In light of biochemical results and antioxidant activity, it was observed that D. indica fruit extracts particularly methanol and ethyl acetate extracts exert a protective effect on the cisplatin-induced renal injury, at least in part, can be due to antioxidant and free radical scavenging activity exerted by the extracts. A number of chemical constituents are isolated from the plant. Previous investigations found the presence of betulinaldehyde, betulinic acid, lupeol, and dillenetin in D. indica bark, fruit, leaf, and stem. Myricetin and isorhamnetin found to be present in fruit and stem. Leaves, fruit, and bark contain cycloartenone and n-hentriacontanol. The fruits also contain rosmarinic acid. The fruits of the plant also considered as a rich source of phenolic compounds [3, 21, 22].

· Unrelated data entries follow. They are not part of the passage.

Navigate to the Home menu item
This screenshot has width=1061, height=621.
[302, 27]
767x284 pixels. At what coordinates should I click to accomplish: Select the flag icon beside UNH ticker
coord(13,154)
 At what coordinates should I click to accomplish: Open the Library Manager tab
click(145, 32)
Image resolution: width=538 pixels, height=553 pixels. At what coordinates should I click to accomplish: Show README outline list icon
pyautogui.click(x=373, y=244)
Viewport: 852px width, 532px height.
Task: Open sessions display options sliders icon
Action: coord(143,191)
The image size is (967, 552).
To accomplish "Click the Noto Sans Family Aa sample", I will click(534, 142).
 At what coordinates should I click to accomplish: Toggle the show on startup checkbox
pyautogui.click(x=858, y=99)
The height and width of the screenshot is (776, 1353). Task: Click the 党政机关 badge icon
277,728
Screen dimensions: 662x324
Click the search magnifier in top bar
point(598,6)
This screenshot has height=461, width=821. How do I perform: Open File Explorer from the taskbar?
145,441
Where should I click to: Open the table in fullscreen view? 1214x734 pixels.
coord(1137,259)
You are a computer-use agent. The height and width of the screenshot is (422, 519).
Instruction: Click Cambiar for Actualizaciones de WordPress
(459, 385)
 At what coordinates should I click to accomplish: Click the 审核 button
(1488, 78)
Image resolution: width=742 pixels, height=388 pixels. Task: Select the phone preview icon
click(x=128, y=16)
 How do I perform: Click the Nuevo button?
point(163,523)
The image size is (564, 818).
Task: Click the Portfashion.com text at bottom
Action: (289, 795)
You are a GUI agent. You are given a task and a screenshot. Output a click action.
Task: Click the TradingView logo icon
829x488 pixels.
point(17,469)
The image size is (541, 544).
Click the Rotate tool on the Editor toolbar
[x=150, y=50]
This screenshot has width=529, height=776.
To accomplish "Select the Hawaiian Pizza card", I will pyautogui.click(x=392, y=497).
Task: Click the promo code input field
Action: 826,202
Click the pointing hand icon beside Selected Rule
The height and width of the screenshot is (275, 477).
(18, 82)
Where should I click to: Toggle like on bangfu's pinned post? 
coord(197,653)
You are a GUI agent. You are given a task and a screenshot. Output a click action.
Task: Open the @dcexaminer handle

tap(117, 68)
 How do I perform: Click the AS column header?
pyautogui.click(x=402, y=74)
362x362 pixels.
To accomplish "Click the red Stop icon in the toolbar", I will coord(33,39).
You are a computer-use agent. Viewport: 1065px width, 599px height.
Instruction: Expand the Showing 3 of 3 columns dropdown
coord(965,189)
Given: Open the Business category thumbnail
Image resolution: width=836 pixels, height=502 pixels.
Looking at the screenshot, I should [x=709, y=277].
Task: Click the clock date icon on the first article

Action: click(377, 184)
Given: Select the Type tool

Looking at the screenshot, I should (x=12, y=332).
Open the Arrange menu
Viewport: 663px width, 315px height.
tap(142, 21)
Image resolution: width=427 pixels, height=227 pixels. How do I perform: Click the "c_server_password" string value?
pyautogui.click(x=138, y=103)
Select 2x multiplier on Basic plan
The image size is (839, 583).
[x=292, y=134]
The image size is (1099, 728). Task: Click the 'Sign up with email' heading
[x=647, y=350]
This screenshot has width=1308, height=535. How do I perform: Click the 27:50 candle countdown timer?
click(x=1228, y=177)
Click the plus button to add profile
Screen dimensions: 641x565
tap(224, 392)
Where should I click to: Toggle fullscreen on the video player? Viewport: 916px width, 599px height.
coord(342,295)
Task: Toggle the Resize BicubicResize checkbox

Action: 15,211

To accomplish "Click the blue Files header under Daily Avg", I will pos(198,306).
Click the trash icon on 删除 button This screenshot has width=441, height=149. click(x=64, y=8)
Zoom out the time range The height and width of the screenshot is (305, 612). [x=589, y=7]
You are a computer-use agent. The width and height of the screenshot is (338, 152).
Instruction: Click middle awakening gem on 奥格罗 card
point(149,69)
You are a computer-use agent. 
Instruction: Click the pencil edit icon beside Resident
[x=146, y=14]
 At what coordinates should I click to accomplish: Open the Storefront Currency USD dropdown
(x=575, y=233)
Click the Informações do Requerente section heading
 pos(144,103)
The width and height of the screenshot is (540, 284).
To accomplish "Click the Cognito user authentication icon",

In conclusion, in the light of various biochemical results and antioxidant investigations, the present data confirmed that methanol and ethyl acetate extract of Dillenia indica fruit confers a protective effect against cisplatin-induced nephrotoxicity and other damaging effects. Treatment with methanol extract to a larger extent prevented cisplatin-induced nephrotoxicity by protecting the kidney from damaging and by strengthening antioxidant defense mechanism. Protective effect of D. indica fruit, at least in part, can be due to their antioxidant and free radical scavenging activity. Further study is required to find the molecular mechanism and to isolate bioactive molecule responsible for the nephroprotective activity of D. indica fruit.